Figure 1. The strategic alignment model

The strategic alignment model
Amadi (1997) states that BPAR is a tool that can help with the visualization of alignment. Segars and Grover (1999) argue that instruments measuring alignment should take into account the different dimensions of alignment. These dimensions, according to them, include comprehensiveness, leverage, formalization, focus, and consistency. Any e-commerce or IT person needs to understand the leverage points of the industry, the history and current issues of the leverage effect, and to learn to apply “common sense” of the business units in the application of technology to business problems. Venkatraman (2000) argues that organizations should enter into alliances to explore a wide range of opportunities and leverage those that succeed. This is confirmed by Lubbe (2001). Papp and Fox (2002) support the importance of the strategic alignment by asking: Are the business strategies and plans leveraging IT?


Organizations should identify strengths and weaknesses that affect alignment. Some organizations do believe that their strategies are aligned (50%) and 42% said that they were not aligned. This is a problem and could affect the flashes of commercial insight (gut feeling) that some managers exhibit. Some of the enablers and inhibitors of alignment are listed next. These were also listed and demonstrated by Moad (1994). Bildfell (2003) argues that successful alignment, keeping problems and success stories in mind, ensures that organizations will be competitive. Some enablers to alignment are important.


Because e-commerce is evolving rapidly, organizations must continuously expand current business models (e.g., improve marketing) while experimenting to create new ones (Venkatraman, 2000). These new business modules will ensure that the goal posts for competitors keep on changing and ensure that the organizations stay competitive. Papp and Fox (2002) argue that there could be differences between the strategies of brick-and-mortar operations and normal business operations but that it has not been defined as yet.

Table 1. A summary of enablers and inhibitors of alignment of strategies

Some Enablers to Alignment
Executive support for IT and e-commerce Strategy developed in tandem Leadership shown by IT and e-commerce E-commerce and firm’s resources are shared Close relationship between firm, e-commerce and IT Some Inhibitors to Alignment Prioritize work poorly
No close relationship with e-commerce and IT IT and e-commerce do not know their customers No executive support for IT and e-commerce Strategic goals not achieved by IT and e-commerce No communication


IT and e-commerce groups have to earn the right to play a meaningful role in management forums. One important factor that the theory suggested is that IT and e-commerce people should devote the time necessary to develop shared domain knowledge, and thereby be able to provide some input on alignment. The organization should try to be “lawful” and not chaotic and will survive. Managers should remember that there could be alignment but still be problems preventing proper alignment.

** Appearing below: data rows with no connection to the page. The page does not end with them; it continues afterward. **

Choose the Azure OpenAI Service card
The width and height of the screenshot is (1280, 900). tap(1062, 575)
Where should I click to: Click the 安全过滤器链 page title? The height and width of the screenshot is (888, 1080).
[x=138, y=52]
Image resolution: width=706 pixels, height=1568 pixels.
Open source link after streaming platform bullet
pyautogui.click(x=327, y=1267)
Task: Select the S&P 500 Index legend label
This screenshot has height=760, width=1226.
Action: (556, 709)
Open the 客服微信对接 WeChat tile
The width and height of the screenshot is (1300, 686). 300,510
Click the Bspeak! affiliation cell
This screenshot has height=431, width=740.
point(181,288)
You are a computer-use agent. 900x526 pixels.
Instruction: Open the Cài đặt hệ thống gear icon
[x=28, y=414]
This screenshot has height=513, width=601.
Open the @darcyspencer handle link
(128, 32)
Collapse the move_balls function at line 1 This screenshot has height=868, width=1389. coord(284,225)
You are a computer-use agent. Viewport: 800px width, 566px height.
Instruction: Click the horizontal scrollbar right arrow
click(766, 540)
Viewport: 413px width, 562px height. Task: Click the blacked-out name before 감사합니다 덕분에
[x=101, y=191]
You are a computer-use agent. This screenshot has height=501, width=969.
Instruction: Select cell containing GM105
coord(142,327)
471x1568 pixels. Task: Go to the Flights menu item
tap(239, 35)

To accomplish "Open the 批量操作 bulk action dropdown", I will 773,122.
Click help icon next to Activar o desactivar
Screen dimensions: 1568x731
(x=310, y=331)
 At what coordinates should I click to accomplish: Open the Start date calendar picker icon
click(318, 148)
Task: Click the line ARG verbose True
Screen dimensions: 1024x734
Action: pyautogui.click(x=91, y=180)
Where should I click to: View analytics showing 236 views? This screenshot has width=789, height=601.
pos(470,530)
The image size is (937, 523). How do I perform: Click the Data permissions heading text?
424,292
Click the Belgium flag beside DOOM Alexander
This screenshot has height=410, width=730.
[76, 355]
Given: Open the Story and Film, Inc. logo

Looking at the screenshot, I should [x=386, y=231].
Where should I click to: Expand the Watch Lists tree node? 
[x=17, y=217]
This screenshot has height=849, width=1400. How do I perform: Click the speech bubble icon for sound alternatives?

Alignment: A dynamic process that requires close, continual assessment (because the goals keep on moving) and cooperation between achieving competitive advantage and surviving.
Competitive Advantage: Usually refers to characteristics that permit a firm to compete effectively with other firms due to low cost or superior technology, perhaps internationally.
Enablers: A factor that makes something possible (e.g., Alignment is an enabler for organizations to cut production costs by half).
Inhibitors: A factor that can stop an activity.
Leverage: Investing with borrowed money as a way to amplify potential gains (at the risk of greater losses).
Strategic Alignment: As the appropriate use of IT in the integration and development of business strategies and corporate goals.
Strategy: A detailed plan for achieving success in situations such as war, politics, business, industry or sport, or the skill of planning for such situations.